4.6. De bevoegdheid tot invordering van de betrokken dwangsommen is verjaard als niet telkens binnen zes maanden na 17 november 2003 rechtsgeldige stuitinghandelingen zijn verricht. Daarom is de vraag aan de orde of de brieven stuitende werking hebben.
4.7. In verband met het bepaalde in art. 3:37 lid 3 BW kan slechts sprake zijn van stuitende werking indien de brieven [appellant] hebben bereikt of als het niet (tijdig) bereiken het gevolg is van zijn eigen handeling, van de handeling van personen voor wie hij aansprakelijk is, of van andere omstandigheden die zijn persoon betreffen en rechtvaardigen dat hij het nadeel draagt. Hieruit vloeit voort dat de verzending van de brieven niet voldoende is. Doorslaggevend is of de brieven zijn ontvangen, zij het dat het onder omstandigheden voor risico van [appellant] kan komen als hij de brieven niet (tijdig) heeft ontvangen.
4.8. De gemeente gaat ervan uit dat de brieven op het adres van [appellant] zijn bezorgd omdat zij de brieven heeft verzonden naar het juiste adres en deze niet bij de gemeente zijn terugbezorgd. In het licht van deze stellingen valt niet in te zien hoe [appellant] zijn betwisting van de ontvangst van de brieven nader had kunnen onderbouwen. In verband hiermee heeft [appellant] de stellingen van de gemeente naar het oordeel van het hof voldoende weersproken door te ontkennen dat hij de brieven heeft ontvangen.
4.9. De gemeente heeft zich beroepen op de stuitende werking van de brieven. Het ligt daarom op haar weg om te bewijzen dat de brieven [appellant] hebben bereikt dan wel dat het niet bereiken het gevolg is van omstandigheden die ingevolge art. 3:37 lid 3 BW voor zijn risico komen. Door de gemeente zijn geen feiten of omstandigheden gesteld die een andere bewijslastverdeling rechtvaardigen. Evenmin kan gezegd worden dat de gemeente haar stellingen reeds in zodanige mate heeft bewezen dat [appellant] hiertegenover tot tegenbewijs toegelaten dient te worden. Hierbij neemt het hof in aanmerking dat het te leveren bewijs betrekking moet hebben op de ontvangst van alle brieven die nodig waren om de verjaring telkens tijdig te stuiten. Reeds hierom is de stelling van de gemeente dat het niet aannemelijk is dat geen van de brieven is ontvangen - wat daarvan ook zij - niet toereikend.

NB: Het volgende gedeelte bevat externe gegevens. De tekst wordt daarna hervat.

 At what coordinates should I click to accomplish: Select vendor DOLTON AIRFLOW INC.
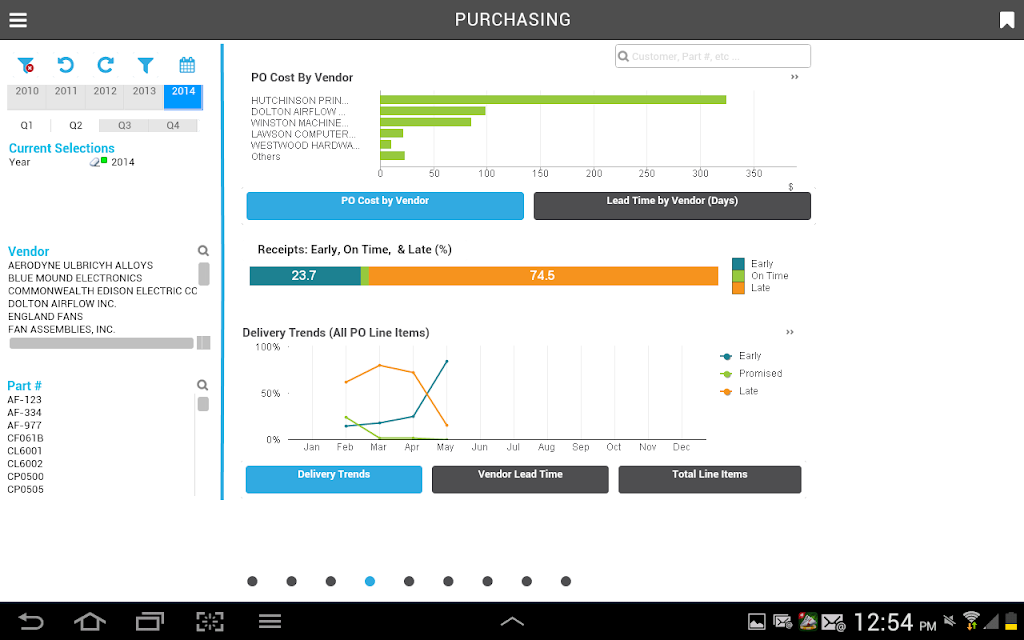click(x=62, y=304)
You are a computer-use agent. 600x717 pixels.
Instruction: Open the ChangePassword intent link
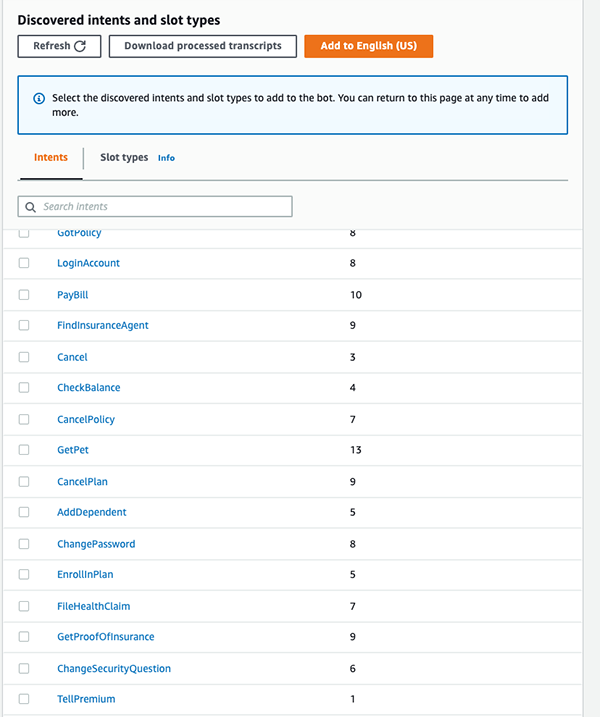point(96,544)
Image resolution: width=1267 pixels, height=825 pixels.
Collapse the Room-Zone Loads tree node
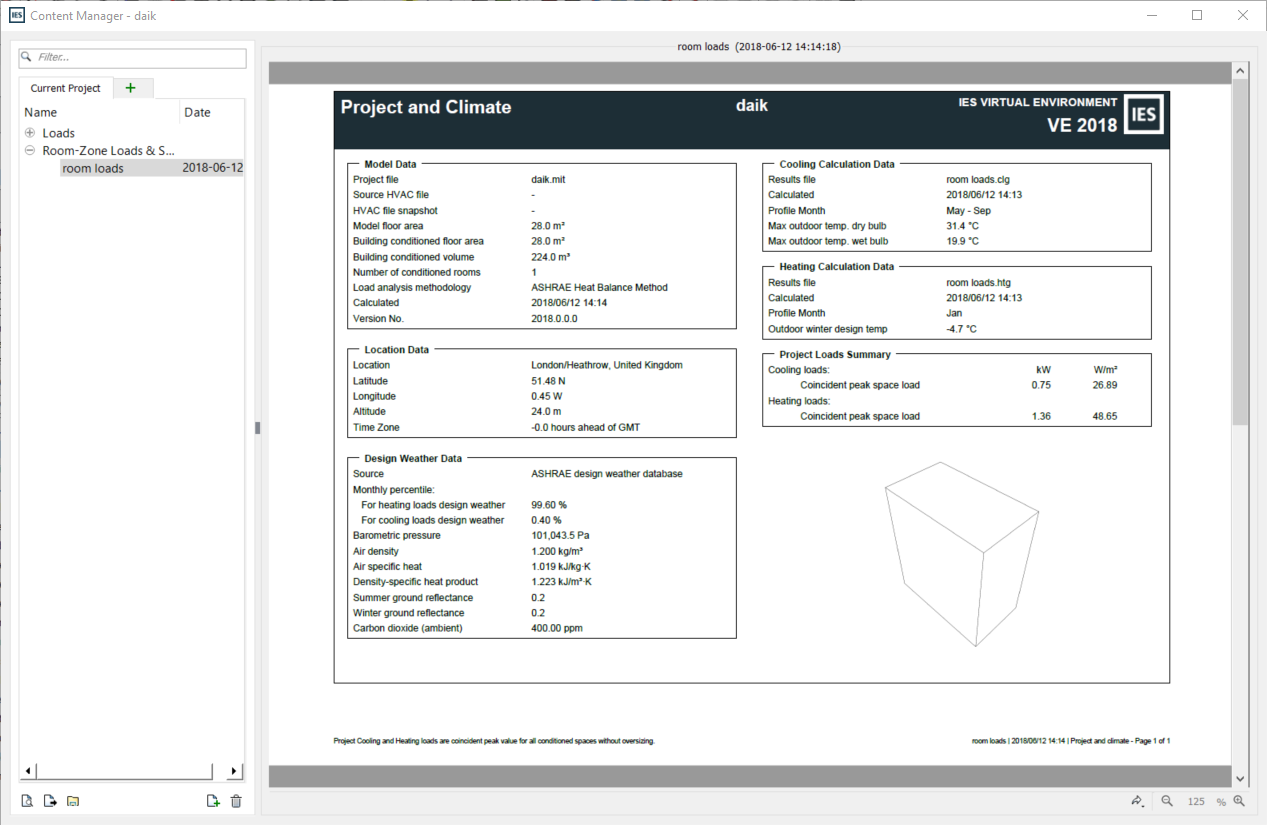tap(30, 151)
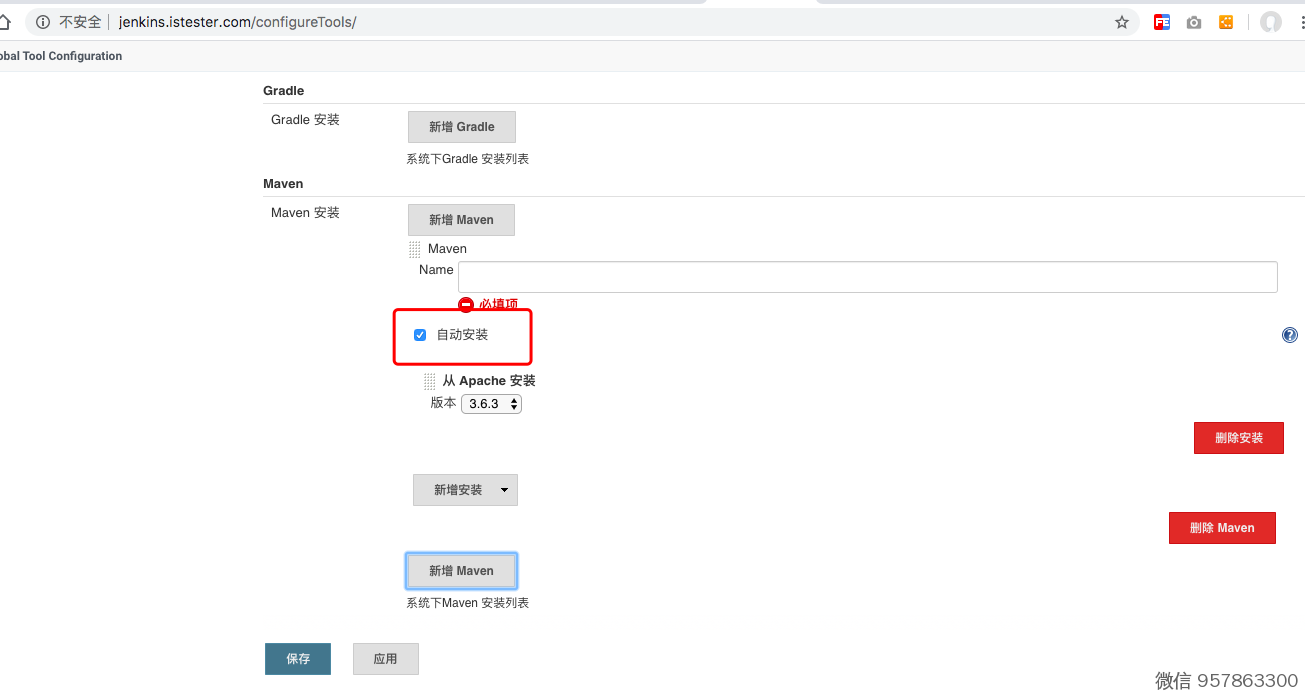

4.10. De gemeente heeft aangeboden te bewijzen dat zij de brieven op de daarop vermelde data aan [appellant] heeft verzonden en dat geen van die brieven als onbestelbaar of geweigerd of om andere reden bij haar is terugbezorgd. Dit is echter niet voldoende. Ook als deze feiten komen vast te staan, is niet bewezen dat de brieven [appellant] daadwerkelijk hebben bereikt, of dat deze hem niet hebben bereikt als gevolg van één van de in art. 3:37 lid 3 BW genoemde omstandigheden. Het gedane bewijsaanbod wordt derhalve als niet relevant verworpen.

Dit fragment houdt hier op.